I mean, it’s just a frightening, just unbelievable that someone’s really doing a song like that. And I think that’s why it reminds me so much of the things that David Lynch would do. It just — you can’t believe someone is really doing that.

It’s beyond horror movie. You know, horror movies, for the most part, aren’t very horrible, because they’re kind of just so goofy. But there’s something about this type of madness, this human madness, that is really, really what’s horrible.

Samuel Barber – “Adagio for Strings”

So, this last segment of music you’re going to hear is the music that we played at the tribute to the music of David Lynch. It is the music that plays at the very end of “The Elephant Man” movie.

It’s a really emotional, powerful piece of music. At the end of the movie here, John Merrick — we get a sense that he’s going to pass away in his sleep, and as he lays there he sees these great, David Lynch-ian dream sequences, you know, of his mother talking to him.
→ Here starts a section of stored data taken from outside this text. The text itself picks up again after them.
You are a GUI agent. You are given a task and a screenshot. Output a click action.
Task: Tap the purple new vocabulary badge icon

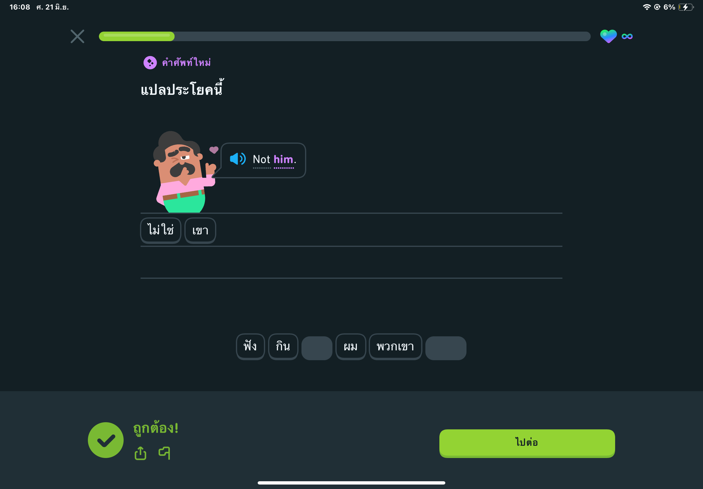(x=150, y=63)
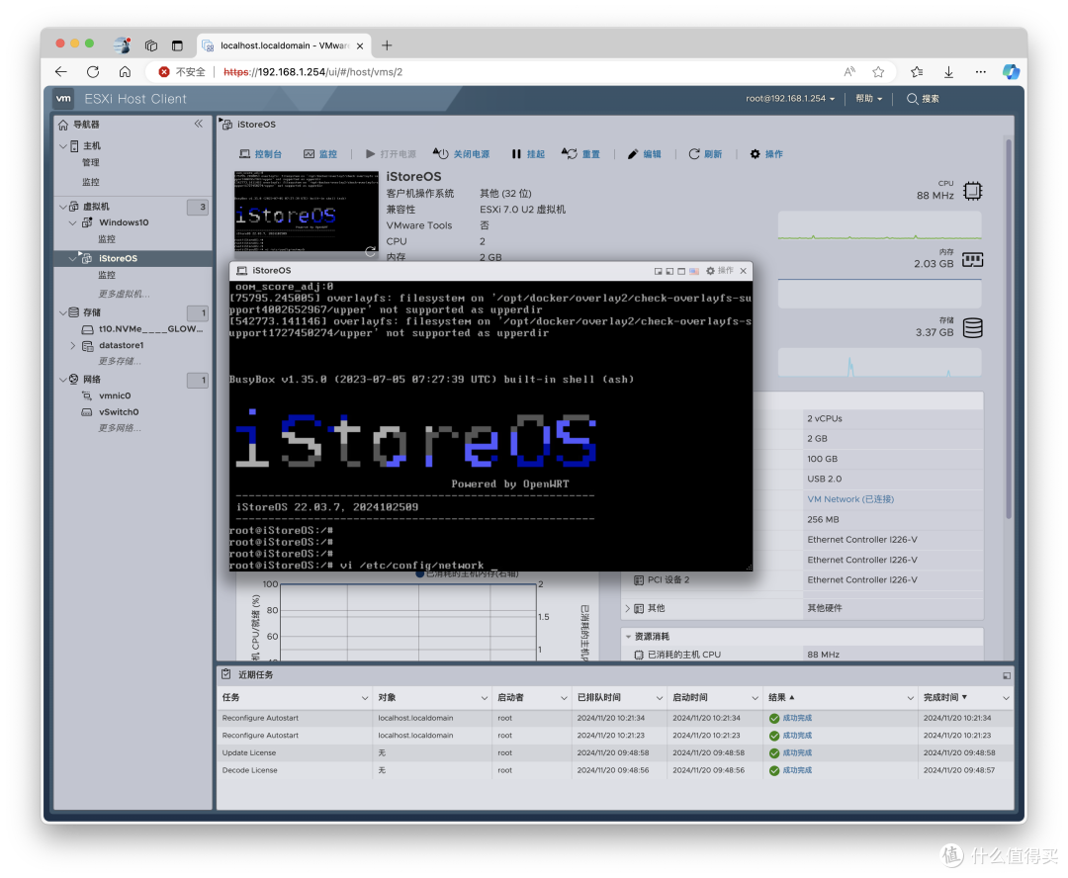Collapse the navigator panel with « icon
This screenshot has height=878, width=1068.
tap(198, 124)
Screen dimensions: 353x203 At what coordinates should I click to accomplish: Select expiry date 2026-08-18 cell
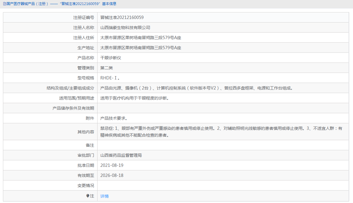click(x=111, y=175)
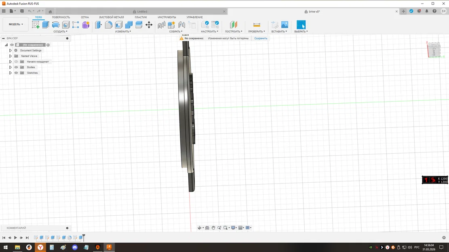
Task: Toggle visibility of Bodies folder
Action: coord(16,67)
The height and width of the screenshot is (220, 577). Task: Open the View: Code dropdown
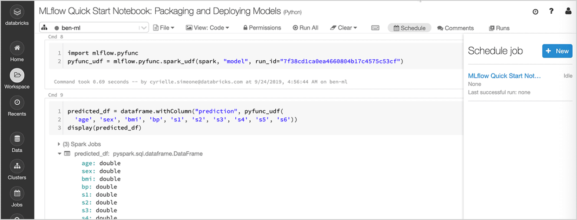pyautogui.click(x=208, y=28)
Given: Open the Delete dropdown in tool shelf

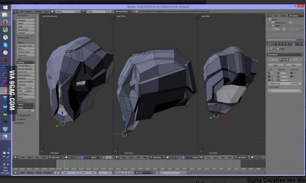Looking at the screenshot, I should point(26,105).
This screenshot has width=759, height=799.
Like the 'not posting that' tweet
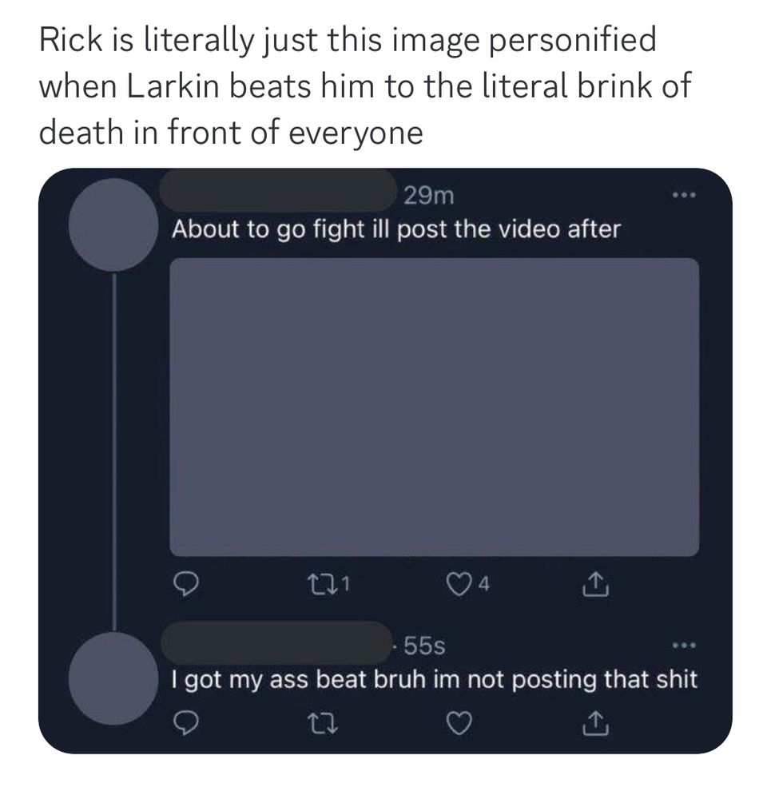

Speaking about: “Love never dies,” you know, “You never die.”

I mean, that’s why I love David Lynch so much. He always has heart. It’s never a joke to be a joke. There’s never violence to get attention. It’s all from the heart. No one — you couldn’t do that and not mean it, you know?

  • ShadyKay

    I just listened to the Gavin Bryars piece a couple of nights ago. I put in the CD ever month or so to listen to as I fall asleep. The bad part of that is that I don’t get to hear the last movement very often. I love all of the movements, but the Tom Waits is my favorite. I think I’ll go listen to it. I’ve had the CD for at least 15 years – it may be longer than that, and I never tire of it.

    • Rico Gagliano

      I can imagine it being great sleepytime music. BTW, the version above is the original, pre-Waits release on Brian Eno’s label. It was a “mere” 25 minutes ’cause that’s what could fit on a vinyl record. Later a longer CD version was released with Tom Waits appearing in the final movement, which is apparently what you’ve got and which is amazing too!

      • not ted danson

        Yeah, anytime a new music technology would come along with more capacity, Bryars would re-work the music for the longer time frame. But the cd version with Tom Waits is the best. Such haunting, transcendent music.

    • not ted danson

      I find his Sinking of the Titanic even more beautiful and sad. But they’re both great, great pieces, and Gavin Bryars doesn’t get nearly the recognition that he deserves.

      • ShadyKay

        I don’t know why I’ve never sought out any of his other music. Thanks for the tip on Sinking of the Titanic. I’ll look for it.

    • Jefferson Moss

      This is the first time I’ve ever heard it and man, that’s lovely. Reminds me a lot of Paddy Macaloon’s I Trawl the Megahertz, off the album of the same name. The rest of the album is all great, Rhapsody in Blue/Moondog-type Mid-Century skyscraper jazz, but the title track is a 20-minute ethereal spoken-word dream. Lovely lovely.

      • Rico Gagliano

        “Skyscraper Jazz” may be the best genre descriptive I’ve ever heard. Thank you, sir.

        • Jefferson Moss

          Thanks! Came up with that one myself. I love that music. I call my playlist of it Music for the American Century. Makes me think of The Hudsucker Proxy, the Empire State Building and this Manhattan moment when the future was bright and exciting, America was unstoppable and anything was possible.